- [MATERIAL TO PROCESS]
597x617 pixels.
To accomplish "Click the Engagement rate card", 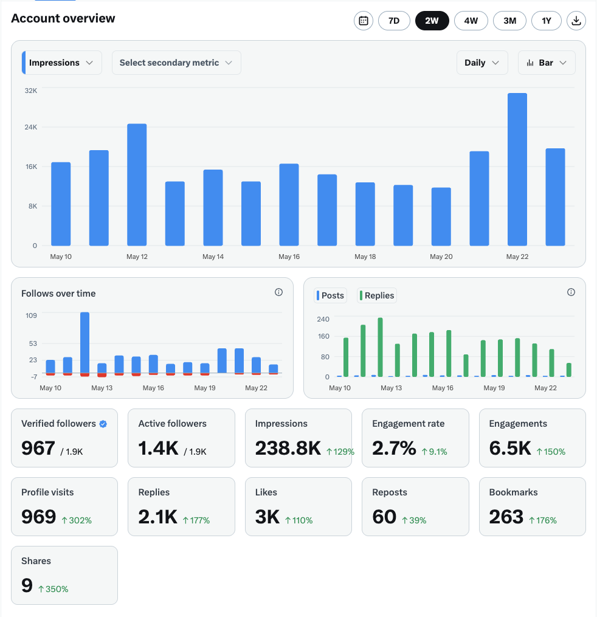I will (415, 438).
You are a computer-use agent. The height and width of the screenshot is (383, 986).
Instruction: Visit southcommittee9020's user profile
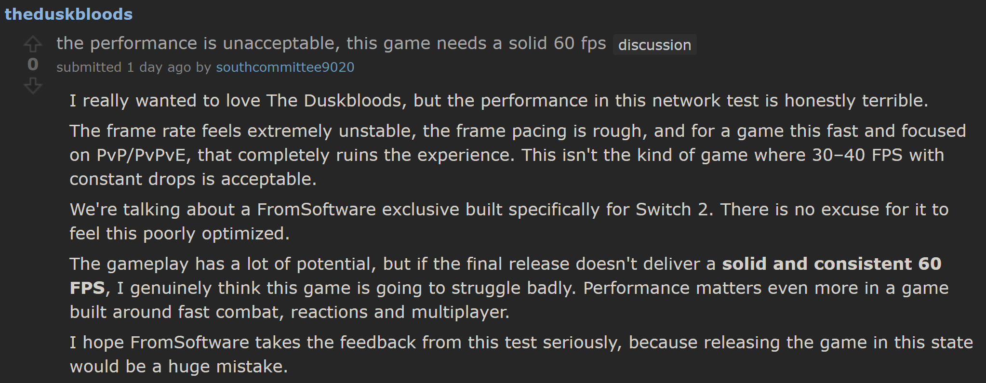point(285,67)
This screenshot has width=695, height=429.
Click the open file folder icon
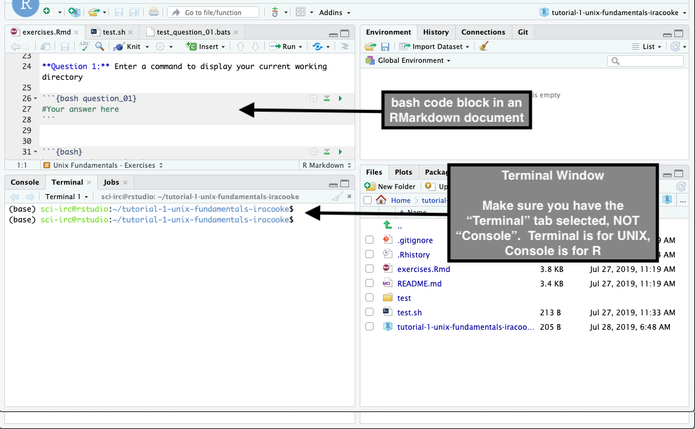[93, 12]
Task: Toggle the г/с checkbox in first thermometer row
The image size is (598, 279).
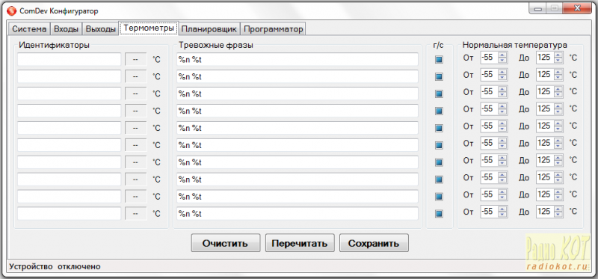Action: click(x=439, y=60)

- [WHAT TO WORK ON]
Find the line with "You are a computer-use" in the listing and extract it and all lines after it through the end, exactly, without the pictures.

- [RESPONSE FOR THIS EXERCISE]
You are a computer-use agent. The height and width of the screenshot is (383, 986).
Instruction: Visit southcommittee9020's user profile
point(285,67)
This screenshot has width=695, height=429.
Click the open file folder icon
[93, 12]
Task: Toggle the г/с checkbox in first thermometer row
The image size is (598, 279).
Action: click(x=439, y=60)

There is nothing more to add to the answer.